Las consecuencias son de imaginar: angustia y quebraderos de cabeza para los afectados y actividad frenética en los juzgados mercantiles, que no dan abasto a tantísimos procedimientos de embargo. Han empezado los embargos por no pagar los créditos al consumo, pero las ejecuciones por impago de créditos hipotecarios no andan lejos. Muchos se embarcaron en la compra de una vivienda -como hogar cotidiano, como segunda residencia o como inversión especulativa- en tiempos de crédito barato y euríbor bajo y ahora que todo eso acabó, todo quedó en el olvido, etcétera, se encuentran con el agua al cuello. Los expertos recomiendan que nadie se endeude por más del 30% de sus ingresos brutos, pero la media no está lejos del 50%. Así no hay quien viva.

Hay gente pa tó, que dijo el clásico: Pere Brachfield es director del Centro de Estudios de Morosología, que, como su propio nombre indica, es la ciencia o semiciencia que estudia esto de la morosidad. A él le debemos la idea de que en España se ha desarrollado una especie de hombre económico perfectamente adaptado a estos hábitos del pago tardío de las deudas contraídas. Se trata del morosus hispaniensis, el moroso hispano, un individuo que se demora en el abono de sus deudas, pero no por mor de coyunturas desfavorables, sino por costumbre y vocación. Un moroso profesional, como si dijéramos, que entronca con la tradición picaresca española, ya secular, pero que la despliega en un ámbito, el financiero, donde no se andan con bromas. Se van directamente al juzgado, a cazar al moroso donde más le duele.

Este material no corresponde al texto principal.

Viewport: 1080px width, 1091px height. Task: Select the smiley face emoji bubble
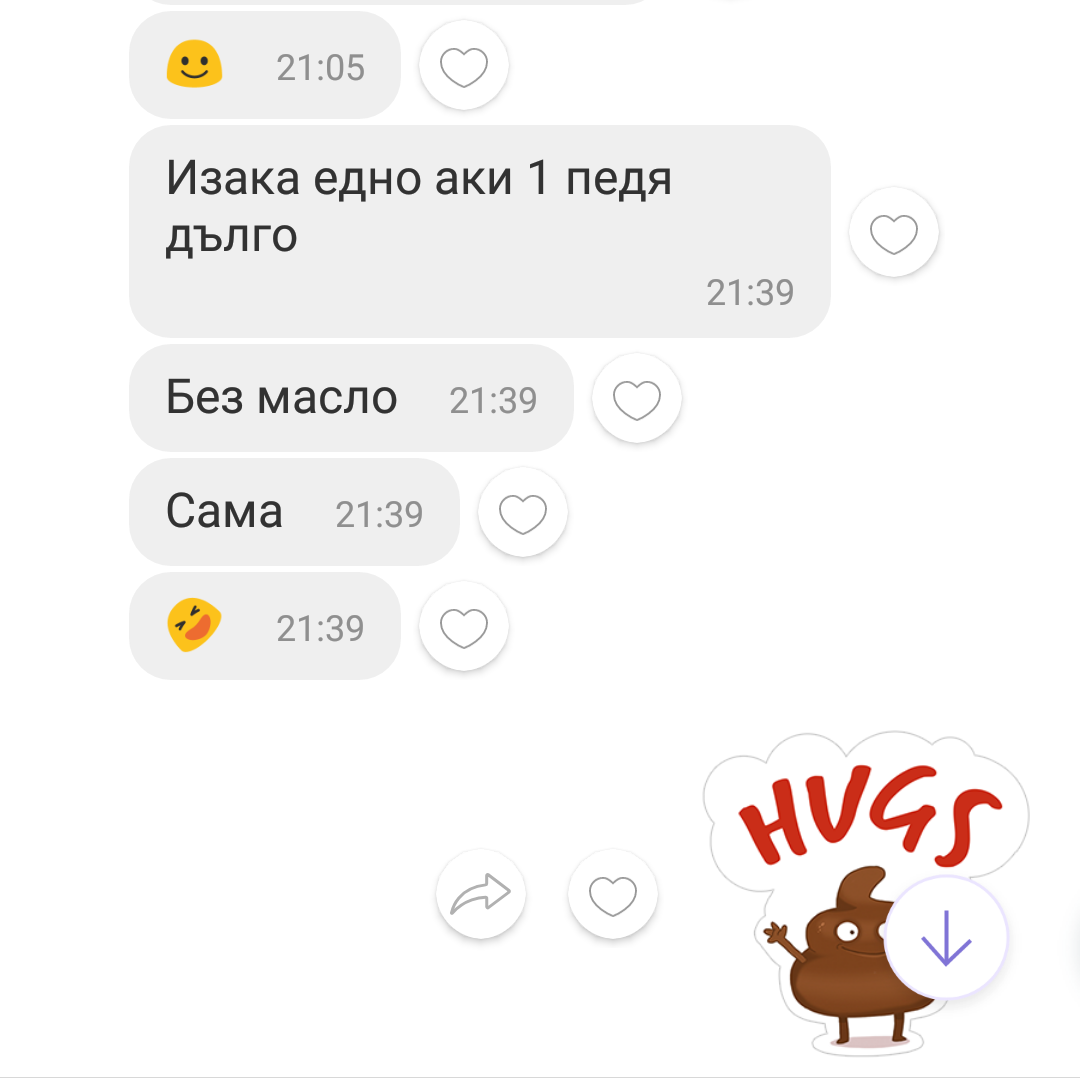coord(265,65)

La morosidad es cuestión de cultura y ancestros. El moroso japonés, por ejemplo, se ubica en las antípodas del morosus hispaniensis. El deudor de Japón se atiene a un código del honor tan estricto y a una presión social tan agobiante que prefiere en muchos casos quitarse la vida antes que vivir en la vergüenza de la insolvencia. Muchos de los suicidios de japoneses de los que tenemos noticia obedecen a esa atmósfera de rigidez moral y social. Cómo será la cosa que numerosas entidades financieras obligan a sus clientes a hacerse un seguro de vida al concederles el préstamo deseado a fin de cobrar si fallecen sin haberlo amortizado. ¡Cualquiera le hace tragar algo así al moroso español, morosito valiente!